Task to complete:
Reproduce the listing word for word, leaving every picture behind.

----------

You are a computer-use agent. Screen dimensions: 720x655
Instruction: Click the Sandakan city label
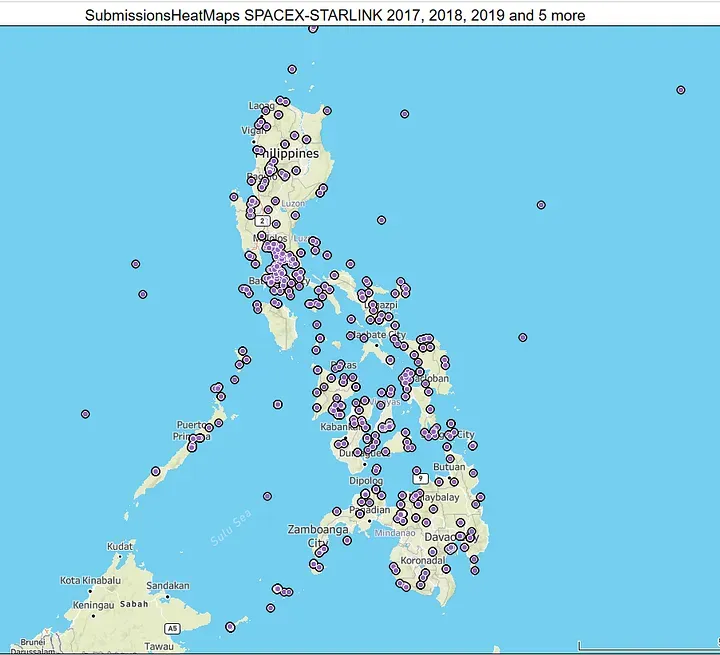(168, 586)
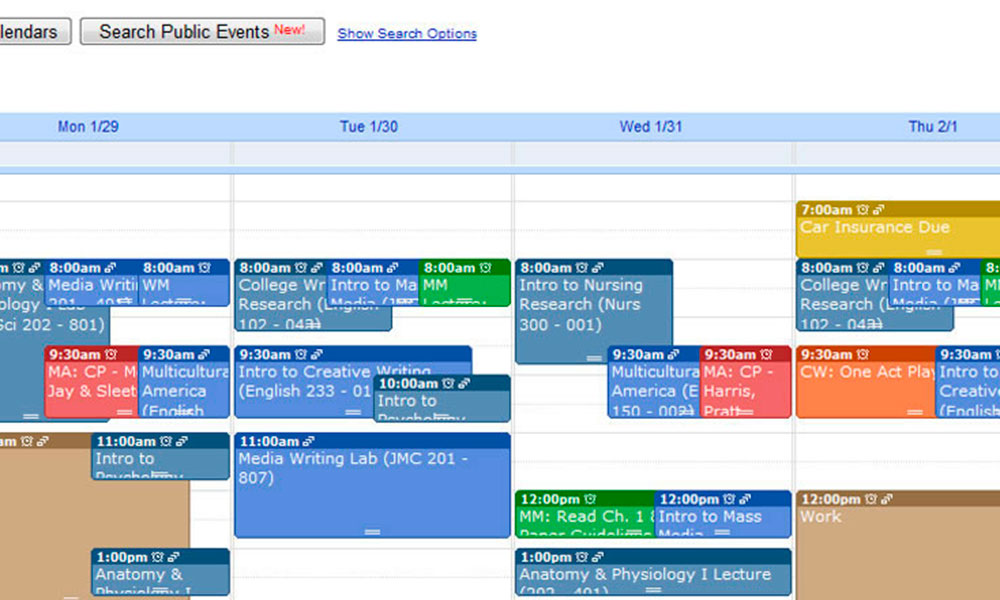Click alarm icon on Tuesday green MM event

[x=485, y=268]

----------

Solution:
You are a computer-use agent. Screen dimensions: 720x655
Instruction: Click the Sandakan city label
(168, 586)
Click alarm icon on Tuesday green MM event

[x=485, y=268]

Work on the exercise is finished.